» Goal of the exercise:
Give back, unchanged, the lines from the one containing "Task: Open the shopping Cart icon" to the end of the listing, inclusive of both.

» Recorded information:

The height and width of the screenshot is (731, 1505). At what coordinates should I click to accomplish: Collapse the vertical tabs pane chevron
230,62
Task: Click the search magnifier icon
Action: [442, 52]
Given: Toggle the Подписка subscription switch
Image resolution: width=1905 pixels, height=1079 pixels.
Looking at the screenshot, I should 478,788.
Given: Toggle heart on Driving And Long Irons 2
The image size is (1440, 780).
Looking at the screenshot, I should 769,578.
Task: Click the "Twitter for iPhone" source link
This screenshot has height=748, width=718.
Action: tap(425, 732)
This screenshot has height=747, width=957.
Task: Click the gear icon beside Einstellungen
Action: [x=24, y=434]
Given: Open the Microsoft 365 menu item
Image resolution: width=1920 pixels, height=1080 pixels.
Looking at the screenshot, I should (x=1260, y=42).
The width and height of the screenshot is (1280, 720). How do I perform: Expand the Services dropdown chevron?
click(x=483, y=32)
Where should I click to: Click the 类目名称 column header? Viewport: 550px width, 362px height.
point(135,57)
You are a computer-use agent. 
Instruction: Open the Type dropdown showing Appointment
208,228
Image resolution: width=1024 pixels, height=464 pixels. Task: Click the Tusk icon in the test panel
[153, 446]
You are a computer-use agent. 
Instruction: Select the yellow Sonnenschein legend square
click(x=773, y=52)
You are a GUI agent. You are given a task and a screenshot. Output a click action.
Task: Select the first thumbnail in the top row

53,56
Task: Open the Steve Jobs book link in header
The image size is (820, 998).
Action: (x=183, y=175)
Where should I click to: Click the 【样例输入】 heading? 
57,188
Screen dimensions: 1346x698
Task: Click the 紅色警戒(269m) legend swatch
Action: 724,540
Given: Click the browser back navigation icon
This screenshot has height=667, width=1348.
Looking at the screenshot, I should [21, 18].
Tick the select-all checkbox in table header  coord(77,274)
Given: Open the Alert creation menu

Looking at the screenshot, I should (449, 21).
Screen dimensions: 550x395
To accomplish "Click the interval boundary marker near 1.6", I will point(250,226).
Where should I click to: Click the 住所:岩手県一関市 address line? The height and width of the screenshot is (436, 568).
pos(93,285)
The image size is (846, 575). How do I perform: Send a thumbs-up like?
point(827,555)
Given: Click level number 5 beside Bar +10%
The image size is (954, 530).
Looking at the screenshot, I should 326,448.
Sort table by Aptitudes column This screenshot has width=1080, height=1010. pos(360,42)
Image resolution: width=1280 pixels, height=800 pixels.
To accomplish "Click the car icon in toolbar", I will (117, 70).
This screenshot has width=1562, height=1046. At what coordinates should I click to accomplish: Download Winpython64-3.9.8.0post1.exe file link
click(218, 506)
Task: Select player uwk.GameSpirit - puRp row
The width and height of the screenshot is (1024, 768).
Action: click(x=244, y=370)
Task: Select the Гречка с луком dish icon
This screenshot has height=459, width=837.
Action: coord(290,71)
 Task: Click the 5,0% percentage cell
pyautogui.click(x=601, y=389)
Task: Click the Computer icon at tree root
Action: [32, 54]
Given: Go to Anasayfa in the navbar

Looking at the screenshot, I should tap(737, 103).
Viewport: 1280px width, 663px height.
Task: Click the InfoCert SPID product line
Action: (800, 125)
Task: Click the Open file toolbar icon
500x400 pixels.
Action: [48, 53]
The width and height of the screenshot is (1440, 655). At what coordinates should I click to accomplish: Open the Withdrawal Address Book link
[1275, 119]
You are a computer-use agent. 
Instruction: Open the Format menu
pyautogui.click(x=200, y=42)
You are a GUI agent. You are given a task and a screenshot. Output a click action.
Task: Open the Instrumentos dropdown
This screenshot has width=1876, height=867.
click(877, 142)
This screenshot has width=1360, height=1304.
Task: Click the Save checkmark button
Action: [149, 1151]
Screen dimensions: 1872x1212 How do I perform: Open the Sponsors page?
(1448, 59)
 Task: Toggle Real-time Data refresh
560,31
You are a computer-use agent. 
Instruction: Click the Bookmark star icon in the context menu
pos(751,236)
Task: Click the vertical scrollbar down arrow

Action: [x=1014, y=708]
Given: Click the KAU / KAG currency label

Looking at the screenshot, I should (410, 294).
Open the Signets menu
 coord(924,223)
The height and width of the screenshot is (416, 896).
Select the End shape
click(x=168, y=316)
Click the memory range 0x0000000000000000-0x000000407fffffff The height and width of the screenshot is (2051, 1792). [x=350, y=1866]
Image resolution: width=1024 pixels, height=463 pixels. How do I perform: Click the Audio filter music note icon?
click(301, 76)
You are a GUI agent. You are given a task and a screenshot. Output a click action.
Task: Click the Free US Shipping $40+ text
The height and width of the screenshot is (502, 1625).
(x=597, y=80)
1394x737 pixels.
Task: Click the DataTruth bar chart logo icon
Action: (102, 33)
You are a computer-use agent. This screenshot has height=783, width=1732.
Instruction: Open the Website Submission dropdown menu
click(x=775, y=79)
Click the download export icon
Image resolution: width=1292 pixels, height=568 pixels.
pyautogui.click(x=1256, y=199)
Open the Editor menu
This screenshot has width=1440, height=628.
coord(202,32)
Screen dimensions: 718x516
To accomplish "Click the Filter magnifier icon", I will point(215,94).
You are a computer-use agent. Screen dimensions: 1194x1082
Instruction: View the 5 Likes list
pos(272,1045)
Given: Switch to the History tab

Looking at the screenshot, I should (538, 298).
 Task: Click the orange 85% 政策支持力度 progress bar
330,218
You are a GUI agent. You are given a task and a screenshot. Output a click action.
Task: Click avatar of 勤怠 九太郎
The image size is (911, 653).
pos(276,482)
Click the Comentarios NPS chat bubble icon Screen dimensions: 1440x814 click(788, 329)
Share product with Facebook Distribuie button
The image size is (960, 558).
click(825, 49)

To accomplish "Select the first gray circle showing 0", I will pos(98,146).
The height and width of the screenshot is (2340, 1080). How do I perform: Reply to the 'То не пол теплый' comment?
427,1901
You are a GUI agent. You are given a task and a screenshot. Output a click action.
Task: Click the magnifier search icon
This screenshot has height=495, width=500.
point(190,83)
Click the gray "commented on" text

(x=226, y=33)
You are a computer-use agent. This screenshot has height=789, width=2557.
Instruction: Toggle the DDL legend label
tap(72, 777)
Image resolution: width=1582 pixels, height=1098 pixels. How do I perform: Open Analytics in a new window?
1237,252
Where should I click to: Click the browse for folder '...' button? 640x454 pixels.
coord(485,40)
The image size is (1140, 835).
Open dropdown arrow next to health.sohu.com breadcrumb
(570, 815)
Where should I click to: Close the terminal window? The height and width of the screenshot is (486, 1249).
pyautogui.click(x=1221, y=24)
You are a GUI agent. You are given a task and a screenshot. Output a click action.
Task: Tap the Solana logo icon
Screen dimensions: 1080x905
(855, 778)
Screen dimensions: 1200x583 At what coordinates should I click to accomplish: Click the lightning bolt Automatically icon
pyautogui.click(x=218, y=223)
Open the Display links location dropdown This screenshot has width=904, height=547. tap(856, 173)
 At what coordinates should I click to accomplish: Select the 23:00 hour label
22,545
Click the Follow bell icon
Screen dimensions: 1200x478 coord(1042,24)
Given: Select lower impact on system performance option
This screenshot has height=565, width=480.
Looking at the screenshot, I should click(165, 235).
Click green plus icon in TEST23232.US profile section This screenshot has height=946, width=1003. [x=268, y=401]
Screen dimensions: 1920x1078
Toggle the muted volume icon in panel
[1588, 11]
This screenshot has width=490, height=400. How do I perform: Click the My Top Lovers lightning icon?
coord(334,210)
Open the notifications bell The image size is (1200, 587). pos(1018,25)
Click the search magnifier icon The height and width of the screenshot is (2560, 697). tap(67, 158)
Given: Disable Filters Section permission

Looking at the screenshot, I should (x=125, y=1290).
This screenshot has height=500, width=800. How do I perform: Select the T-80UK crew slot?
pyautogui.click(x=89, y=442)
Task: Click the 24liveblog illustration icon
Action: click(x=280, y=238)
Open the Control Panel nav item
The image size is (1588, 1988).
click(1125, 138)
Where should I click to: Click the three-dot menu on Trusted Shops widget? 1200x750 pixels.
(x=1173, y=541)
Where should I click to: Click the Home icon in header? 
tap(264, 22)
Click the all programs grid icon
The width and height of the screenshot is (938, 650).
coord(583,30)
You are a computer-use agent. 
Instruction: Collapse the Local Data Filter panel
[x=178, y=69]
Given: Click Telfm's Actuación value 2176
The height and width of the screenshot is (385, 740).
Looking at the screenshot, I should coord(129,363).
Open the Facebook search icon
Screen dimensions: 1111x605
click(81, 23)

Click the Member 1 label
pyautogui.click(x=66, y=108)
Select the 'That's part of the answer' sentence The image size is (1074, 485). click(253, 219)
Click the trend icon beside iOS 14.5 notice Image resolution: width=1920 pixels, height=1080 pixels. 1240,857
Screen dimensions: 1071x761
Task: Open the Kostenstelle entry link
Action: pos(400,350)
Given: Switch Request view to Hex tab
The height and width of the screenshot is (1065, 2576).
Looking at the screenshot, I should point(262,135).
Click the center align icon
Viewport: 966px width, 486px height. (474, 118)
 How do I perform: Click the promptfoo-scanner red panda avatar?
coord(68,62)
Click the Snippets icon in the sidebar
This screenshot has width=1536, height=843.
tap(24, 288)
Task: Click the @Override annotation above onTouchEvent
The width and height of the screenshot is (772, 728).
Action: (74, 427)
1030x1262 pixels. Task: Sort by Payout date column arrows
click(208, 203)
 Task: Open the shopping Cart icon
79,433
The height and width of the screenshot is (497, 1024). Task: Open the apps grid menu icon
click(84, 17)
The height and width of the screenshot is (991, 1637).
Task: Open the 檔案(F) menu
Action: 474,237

» The completed task:
 Task: Open the shopping Cart icon
79,433
The height and width of the screenshot is (497, 1024). Task: Open the apps grid menu icon
click(84, 17)
The height and width of the screenshot is (991, 1637).
Task: Open the 檔案(F) menu
Action: 474,237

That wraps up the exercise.